[EXERCISE PROMPT] Gather every line in the records below that contains the word "Industry".

____ SUPPLIED MATERIAL

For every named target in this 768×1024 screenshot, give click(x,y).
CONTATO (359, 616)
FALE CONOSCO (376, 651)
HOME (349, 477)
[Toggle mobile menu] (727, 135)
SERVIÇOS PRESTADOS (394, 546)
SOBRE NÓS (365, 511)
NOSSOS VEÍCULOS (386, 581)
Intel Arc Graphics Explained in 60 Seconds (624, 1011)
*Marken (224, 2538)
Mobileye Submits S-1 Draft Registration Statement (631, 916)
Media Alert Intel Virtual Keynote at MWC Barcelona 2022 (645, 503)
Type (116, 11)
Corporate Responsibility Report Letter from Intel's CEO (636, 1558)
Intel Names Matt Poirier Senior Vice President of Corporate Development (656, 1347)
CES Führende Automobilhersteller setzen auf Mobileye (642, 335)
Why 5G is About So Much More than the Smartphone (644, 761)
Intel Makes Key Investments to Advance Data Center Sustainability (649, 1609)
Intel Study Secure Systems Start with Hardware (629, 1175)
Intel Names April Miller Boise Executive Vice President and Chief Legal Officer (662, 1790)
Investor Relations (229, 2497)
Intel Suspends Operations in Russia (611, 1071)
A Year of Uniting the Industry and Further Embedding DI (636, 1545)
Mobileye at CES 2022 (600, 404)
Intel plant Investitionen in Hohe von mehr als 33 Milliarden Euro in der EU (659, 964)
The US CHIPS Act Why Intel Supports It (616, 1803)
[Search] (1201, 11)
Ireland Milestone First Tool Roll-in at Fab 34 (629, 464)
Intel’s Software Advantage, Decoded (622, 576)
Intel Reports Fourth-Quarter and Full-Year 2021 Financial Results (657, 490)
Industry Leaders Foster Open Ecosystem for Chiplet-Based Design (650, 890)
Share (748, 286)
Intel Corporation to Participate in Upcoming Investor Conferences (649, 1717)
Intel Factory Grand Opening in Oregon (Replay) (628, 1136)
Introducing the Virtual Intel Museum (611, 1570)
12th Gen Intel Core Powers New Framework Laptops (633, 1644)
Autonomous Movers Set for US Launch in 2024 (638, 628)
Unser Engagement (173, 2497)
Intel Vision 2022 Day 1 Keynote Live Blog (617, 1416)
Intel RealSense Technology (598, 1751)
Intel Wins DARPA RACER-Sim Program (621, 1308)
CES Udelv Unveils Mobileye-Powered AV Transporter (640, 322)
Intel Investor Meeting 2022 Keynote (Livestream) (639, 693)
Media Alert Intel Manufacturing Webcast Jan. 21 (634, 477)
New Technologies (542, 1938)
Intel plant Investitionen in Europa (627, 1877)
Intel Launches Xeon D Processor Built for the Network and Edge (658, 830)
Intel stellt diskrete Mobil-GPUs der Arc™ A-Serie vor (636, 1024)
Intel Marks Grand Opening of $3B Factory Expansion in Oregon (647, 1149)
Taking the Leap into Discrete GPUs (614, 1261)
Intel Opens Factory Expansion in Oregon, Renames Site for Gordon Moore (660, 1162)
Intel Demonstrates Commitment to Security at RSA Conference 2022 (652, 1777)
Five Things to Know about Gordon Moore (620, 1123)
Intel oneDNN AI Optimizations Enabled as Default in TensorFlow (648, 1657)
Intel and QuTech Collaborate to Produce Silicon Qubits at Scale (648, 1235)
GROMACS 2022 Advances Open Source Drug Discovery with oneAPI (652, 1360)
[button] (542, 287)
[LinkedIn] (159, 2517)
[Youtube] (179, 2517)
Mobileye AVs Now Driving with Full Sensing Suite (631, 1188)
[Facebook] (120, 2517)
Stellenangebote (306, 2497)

________

[EXERCISE RESPONSE]
A Year of Uniting the Industry and Further Embedding DI (636, 1545)
Industry Leaders Foster Open Ecosystem for Chiplet-Based Design (650, 890)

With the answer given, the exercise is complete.